»»
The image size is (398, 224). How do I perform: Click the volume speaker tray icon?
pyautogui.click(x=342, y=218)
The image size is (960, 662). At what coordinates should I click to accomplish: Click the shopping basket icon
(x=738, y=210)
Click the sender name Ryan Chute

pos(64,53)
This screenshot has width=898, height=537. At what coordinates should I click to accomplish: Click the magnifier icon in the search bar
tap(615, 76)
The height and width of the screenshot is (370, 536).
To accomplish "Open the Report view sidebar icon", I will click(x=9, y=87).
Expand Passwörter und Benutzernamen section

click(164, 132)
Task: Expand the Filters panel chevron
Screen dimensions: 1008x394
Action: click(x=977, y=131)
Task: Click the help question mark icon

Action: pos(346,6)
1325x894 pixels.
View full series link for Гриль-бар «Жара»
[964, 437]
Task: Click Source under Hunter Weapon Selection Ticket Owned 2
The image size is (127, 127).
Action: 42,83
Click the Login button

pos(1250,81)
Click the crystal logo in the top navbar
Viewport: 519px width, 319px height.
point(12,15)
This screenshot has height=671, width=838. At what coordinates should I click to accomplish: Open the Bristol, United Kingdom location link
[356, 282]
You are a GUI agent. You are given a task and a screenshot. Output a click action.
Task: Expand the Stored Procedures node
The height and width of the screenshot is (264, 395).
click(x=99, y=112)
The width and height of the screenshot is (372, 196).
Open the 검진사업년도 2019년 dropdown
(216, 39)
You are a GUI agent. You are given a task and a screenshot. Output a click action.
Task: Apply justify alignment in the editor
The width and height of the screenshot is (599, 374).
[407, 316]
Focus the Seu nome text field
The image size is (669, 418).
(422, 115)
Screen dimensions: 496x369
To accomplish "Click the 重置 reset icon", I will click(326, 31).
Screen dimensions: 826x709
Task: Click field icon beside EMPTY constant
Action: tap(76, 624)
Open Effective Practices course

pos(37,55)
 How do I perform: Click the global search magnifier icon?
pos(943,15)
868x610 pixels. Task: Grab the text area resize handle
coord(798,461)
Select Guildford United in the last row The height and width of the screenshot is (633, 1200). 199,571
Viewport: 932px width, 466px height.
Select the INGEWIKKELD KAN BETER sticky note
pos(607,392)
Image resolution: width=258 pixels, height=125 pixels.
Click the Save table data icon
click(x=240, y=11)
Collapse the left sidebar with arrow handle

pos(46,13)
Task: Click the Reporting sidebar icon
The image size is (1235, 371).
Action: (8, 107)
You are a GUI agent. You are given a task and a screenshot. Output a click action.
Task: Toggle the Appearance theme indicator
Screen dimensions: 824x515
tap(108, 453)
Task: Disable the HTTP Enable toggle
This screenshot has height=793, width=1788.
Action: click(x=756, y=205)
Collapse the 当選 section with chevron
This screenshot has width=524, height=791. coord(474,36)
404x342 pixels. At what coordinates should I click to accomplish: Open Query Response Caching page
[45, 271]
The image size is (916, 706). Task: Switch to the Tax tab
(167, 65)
««
Copy, with no alteration, the line that contains "Collapse the left sidebar with arrow handle" and each remaining line of the listing above.

Collapse the left sidebar with arrow handle

pos(46,13)
Task: Click the Reporting sidebar icon
The image size is (1235, 371).
Action: (8, 107)
You are a GUI agent. You are given a task and a screenshot. Output a click action.
Task: Toggle the Appearance theme indicator
Screen dimensions: 824x515
tap(108, 453)
Task: Disable the HTTP Enable toggle
This screenshot has height=793, width=1788.
Action: click(x=756, y=205)
Collapse the 当選 section with chevron
This screenshot has width=524, height=791. coord(474,36)
404x342 pixels. At what coordinates should I click to accomplish: Open Query Response Caching page
[45, 271]
The image size is (916, 706). Task: Switch to the Tax tab
(167, 65)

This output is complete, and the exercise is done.